[Instructions for the task]: Write out exactly the lines between the line containing "783x471 pixels." and the end of the records, counting both ends, and leave out all pictures.

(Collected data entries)
-- Opening Marker --
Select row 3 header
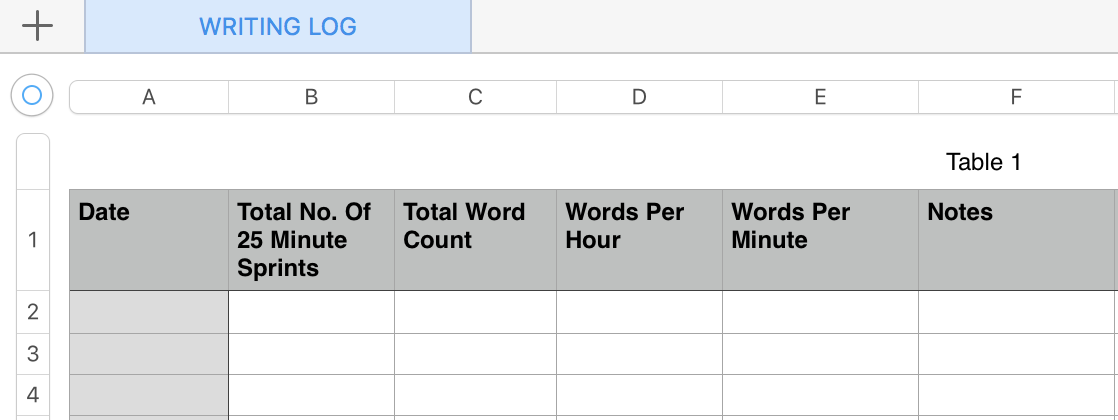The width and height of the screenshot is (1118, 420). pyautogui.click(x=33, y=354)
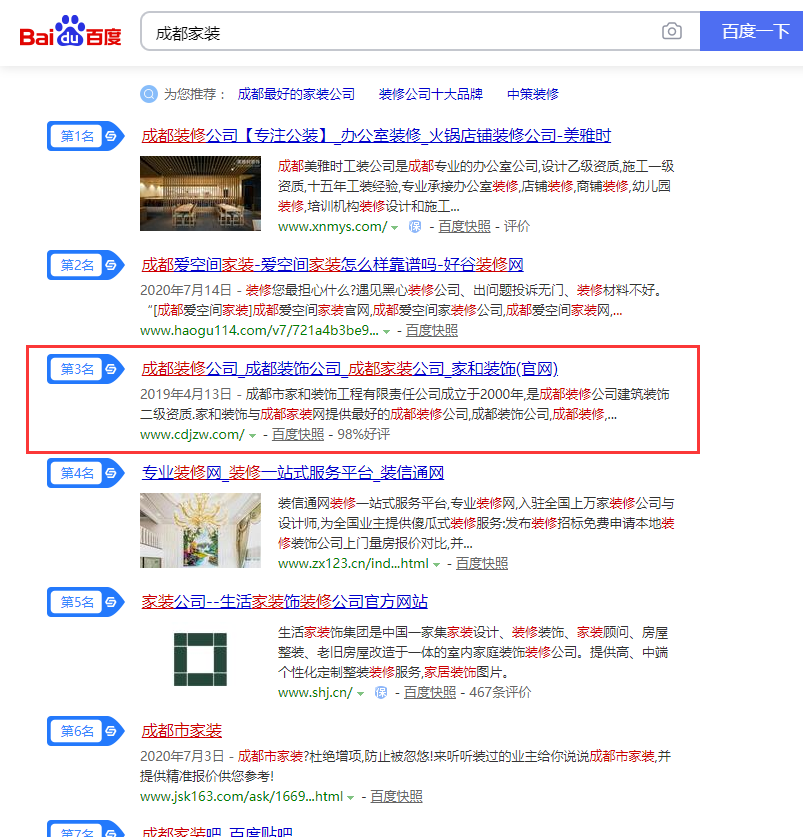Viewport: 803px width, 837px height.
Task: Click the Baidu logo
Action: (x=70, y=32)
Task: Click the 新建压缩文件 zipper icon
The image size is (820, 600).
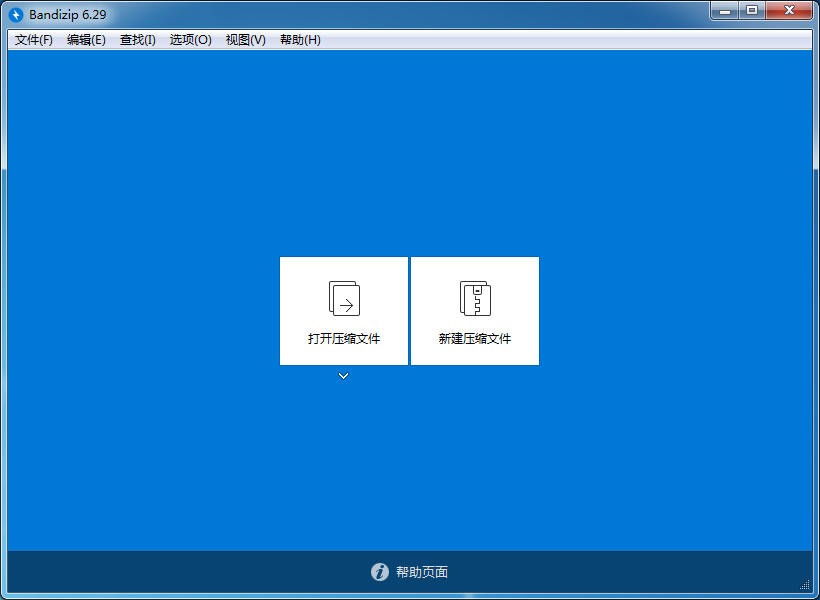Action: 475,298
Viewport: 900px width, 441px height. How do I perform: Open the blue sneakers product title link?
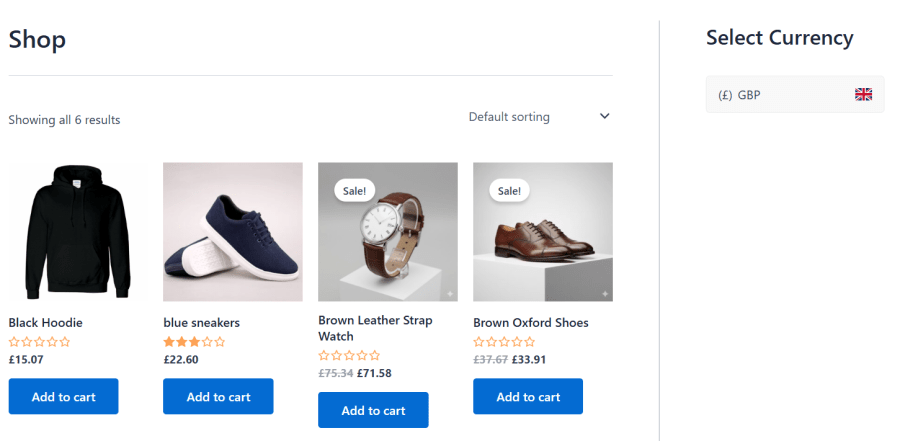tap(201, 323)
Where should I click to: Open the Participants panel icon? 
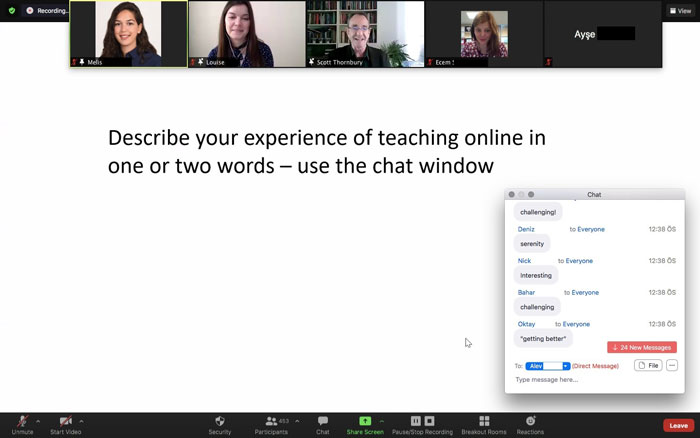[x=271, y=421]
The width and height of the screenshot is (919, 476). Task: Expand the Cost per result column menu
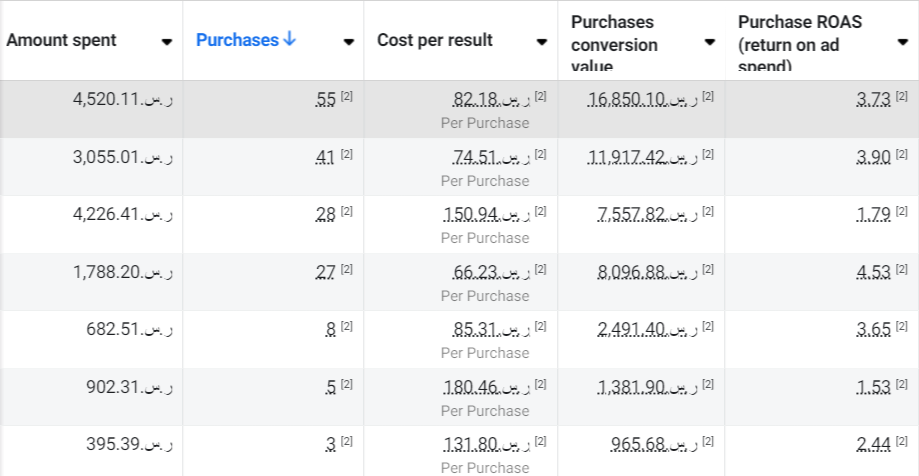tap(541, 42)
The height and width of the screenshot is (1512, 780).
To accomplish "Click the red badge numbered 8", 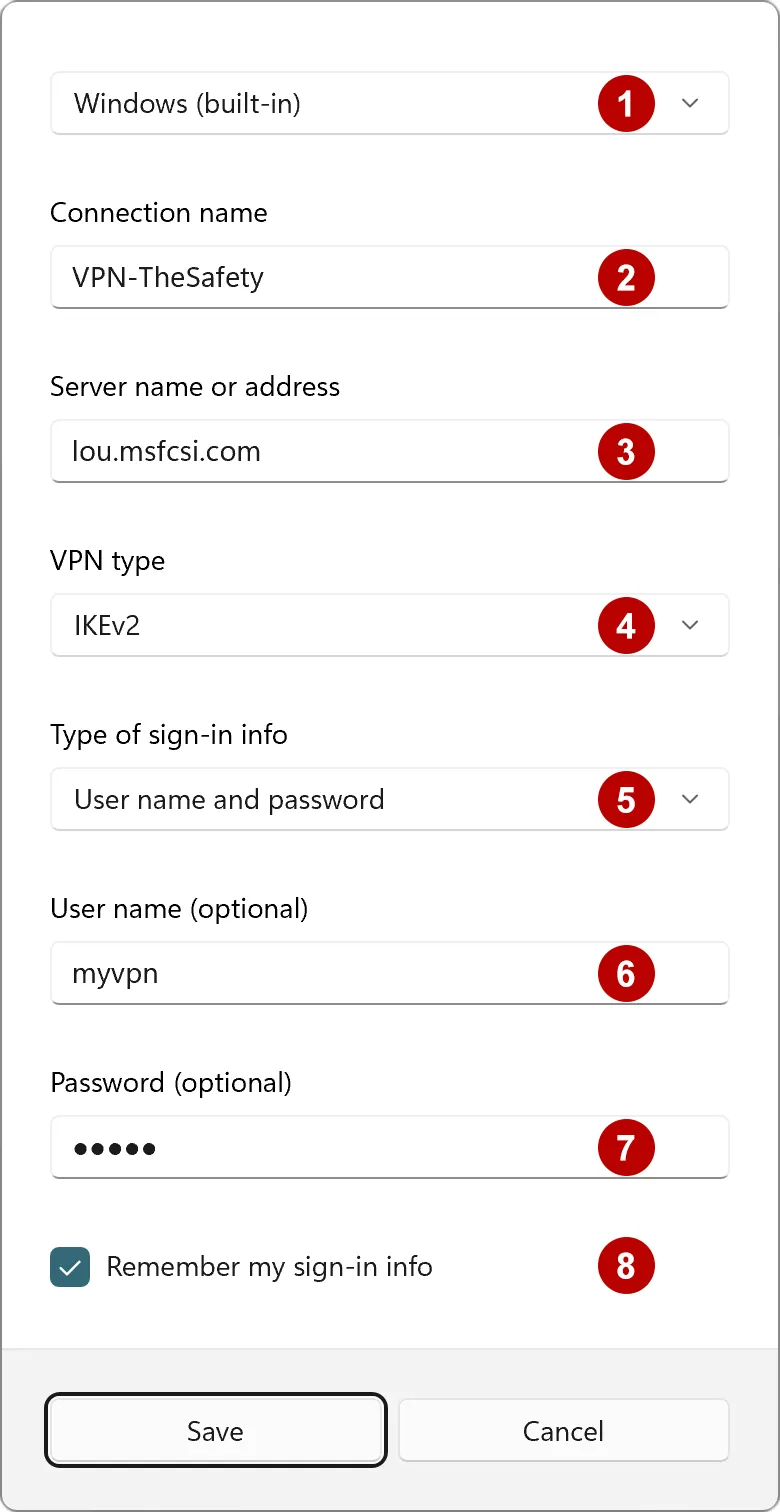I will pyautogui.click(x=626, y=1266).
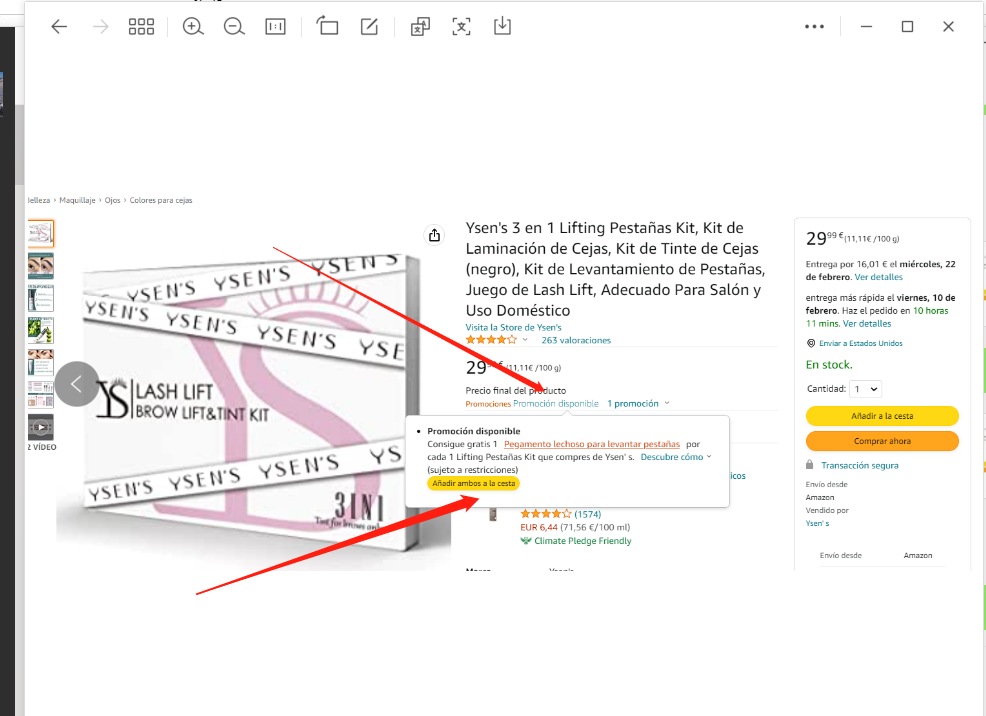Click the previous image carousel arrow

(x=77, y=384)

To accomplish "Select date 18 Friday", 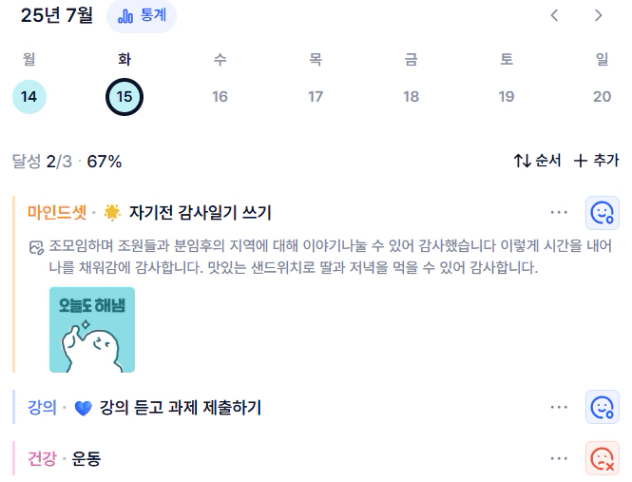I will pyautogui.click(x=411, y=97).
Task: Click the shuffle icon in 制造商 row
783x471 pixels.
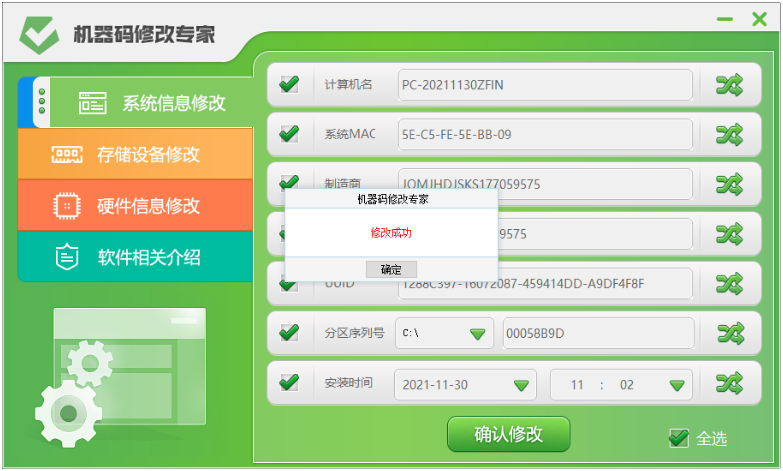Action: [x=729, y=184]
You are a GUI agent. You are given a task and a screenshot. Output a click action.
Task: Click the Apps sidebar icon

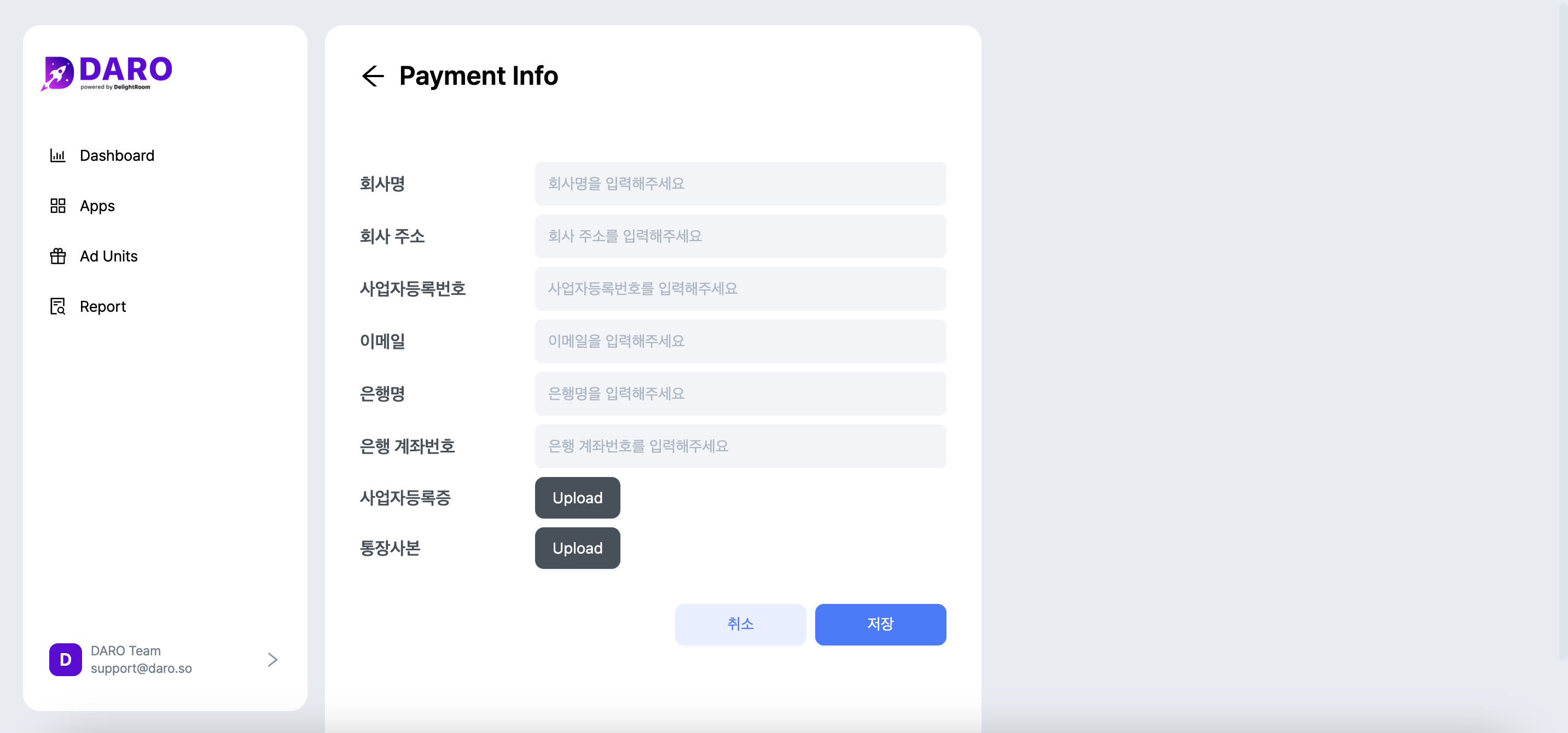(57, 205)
-- Closing Marker --
[Exercise answer]:
783x471 pixels.
Action: [x=729, y=184]
You are a GUI agent. You are given a task and a screenshot. Output a click action.
Task: Click the Apps sidebar icon

(57, 205)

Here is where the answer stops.